Plate theory is commonly used to describe the passage of a solute through a chromatographic column and the band broadening. Plate theory explains band broadening in terms of a number of rate factors. For instance, separations may be considered to be made in a plurality of connected, equal, discrete, hypothetical steps, each volume of which contains both stationary and moving phases and in each of which complete equilibrium is established. Each such stage is called a “theoretical” plate. In such cases the number of theoretical plates in the column is calculated from the degree of separation. The length of the column is important to this calculation in relation to the theoretical plates. The length of the column per calculated theoretical plate is called the “height equivalent to a theoretical plate” or H, and is a measure of the phenomenon of band broadening.
Band broadening is important to separations and is indicative of the quality of the separation. For instance, generally speaking the broader the bands in the separation the worse the separation or column efficiency.
Separations are also based on the relationship between the phases. In chromatography, one phase is stationary and the other phase is mobile. The mobile phase moves past the stationary phase at a relatively fast rate so that complete equilibrium is, in fact, not attained between the two phases. This must be considered when performing separations to avoid peak broadening and to obtain clean and efficient separations.

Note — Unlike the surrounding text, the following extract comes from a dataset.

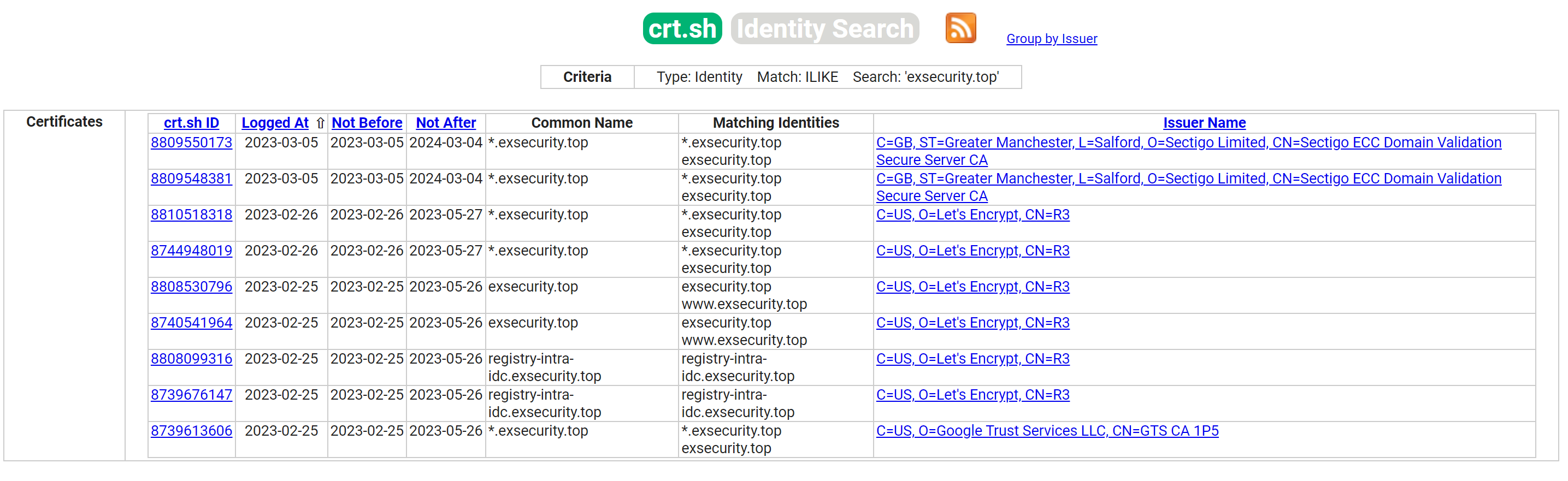Viewport: 1568px width, 481px height.
Task: Sort by Not After column header
Action: (x=446, y=123)

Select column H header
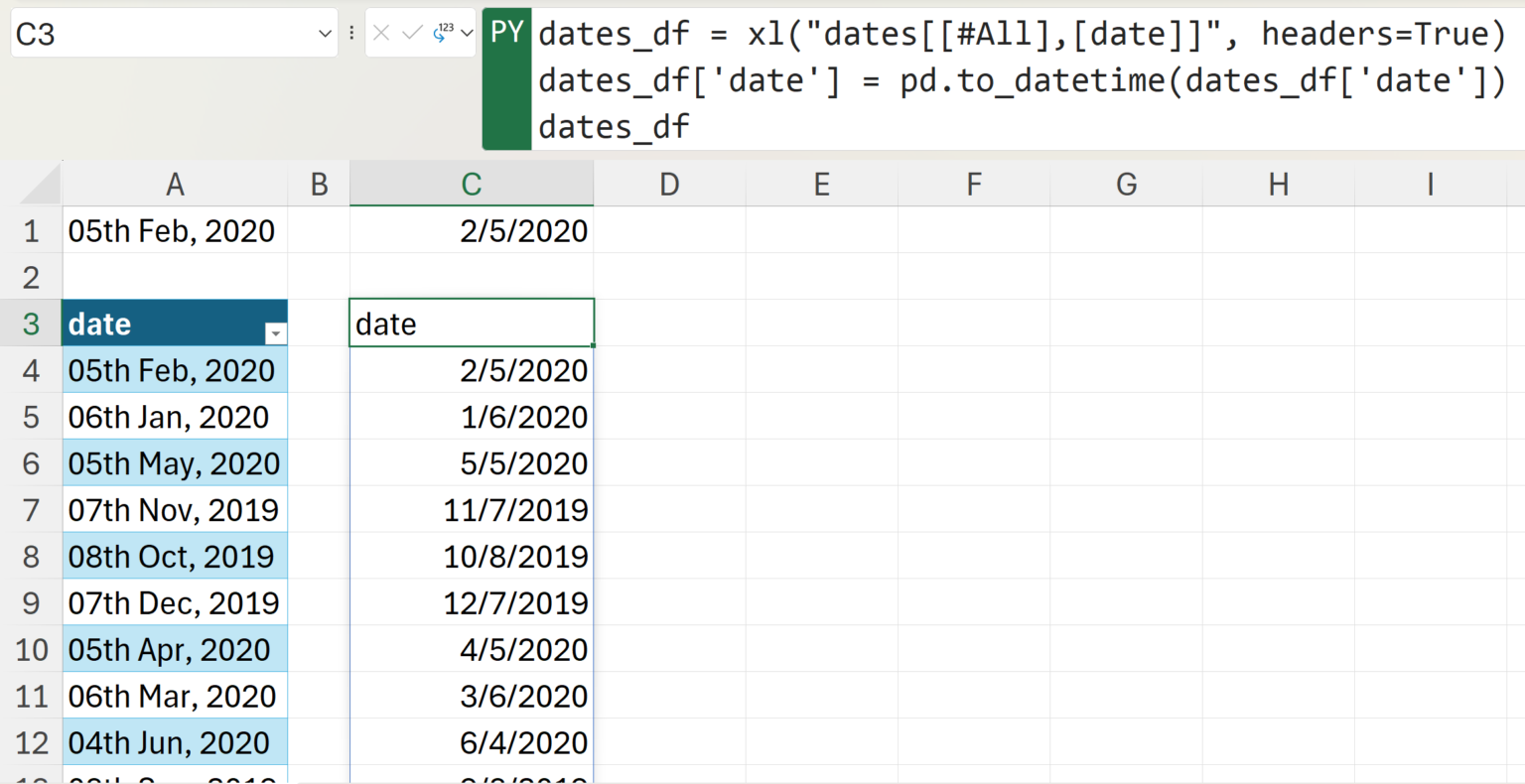pos(1278,185)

In applying plate theory to chromatographic columns, all of the solute is assumed to be present initially in the first plate volume of the column. Dispersion is based on the distribution coefficient. In this instance, the distribution coefficient is constant for the solute concentrations encountered, and the solute rapidly distributes itself between the two phases in each plate volume.

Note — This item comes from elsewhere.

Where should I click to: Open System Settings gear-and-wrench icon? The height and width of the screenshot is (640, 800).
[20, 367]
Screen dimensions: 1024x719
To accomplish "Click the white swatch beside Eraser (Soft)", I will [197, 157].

Columns that provide minimum peak broadening are indicative of clean separations and are desirable for HPLC systems and processes. The nature of the packing put into the column and manner in which the column is packed, are all of high importance in getting clean and effective separations of sample components. It is, therefore, desirable to minimize the various processes that determine relative band broadening with deleterious effects on column performance. The effect of each of these processes on the column plate height H can be related by rate theory to such experimental variables as mobile-phase velocity u, packing particle diameter dp, and the solute diffusion coefficient in the mobile phase. The major band broadening processes in HPLC contributing to height equivalent to a theoretical plate, H, are generally considered by the Van Deemter equation. In addition, this equation can be simplified to relate the three important variables of particle size, fluid velocity and diffusion coefficient. In this reduced equation, as the particle size increases the efficiency should decrease. As the fluid velocity increases, the equation predicts that the mass transfer term will dominate the efficiency with a deterioration proportional to the product of the velocity and particle diameter. It will be appreciated that minimization of band broadening is desirable to insure that one obtains optimum separation of solutes, in analytical chromatography, product purity, and preparative chromatography.
However, the advantages obtained from smaller particles in terms of column efficiency must be offset by the disadvantages of higher back pressure, which include increased instrument cost and reduced reliability caused by the higher system stresses. Furthermore, it is normally asserted that ideally, particles used in liquid chromatography columns should be monodisperse, and have as narrow a particle size distribution as possible. For example, Dewaele and Verzele disclose (J. Chromatography, 260 (1983) 13-21) that blends of irregular shaped materials with different particle sizes yield packing with greater pressure than the corresponding equivalent mean particle size. The work by Dewaele and Verzele was restricted to two component blends. Each component of the blends having a monodisperse particle distribution and a mean for the distribution. In addition, the means of the particle size distributions differed from each other by greater than 40%. In other words, blends of particles that differed greatly in mean diameter where ineffective in lowering overall back pressure of the system.
It, therefore, would be desirable to provide a novel material or materials that would allow for efficient and effective separations, yet avoid the problem of increased back pressure and poor separations and efficiency.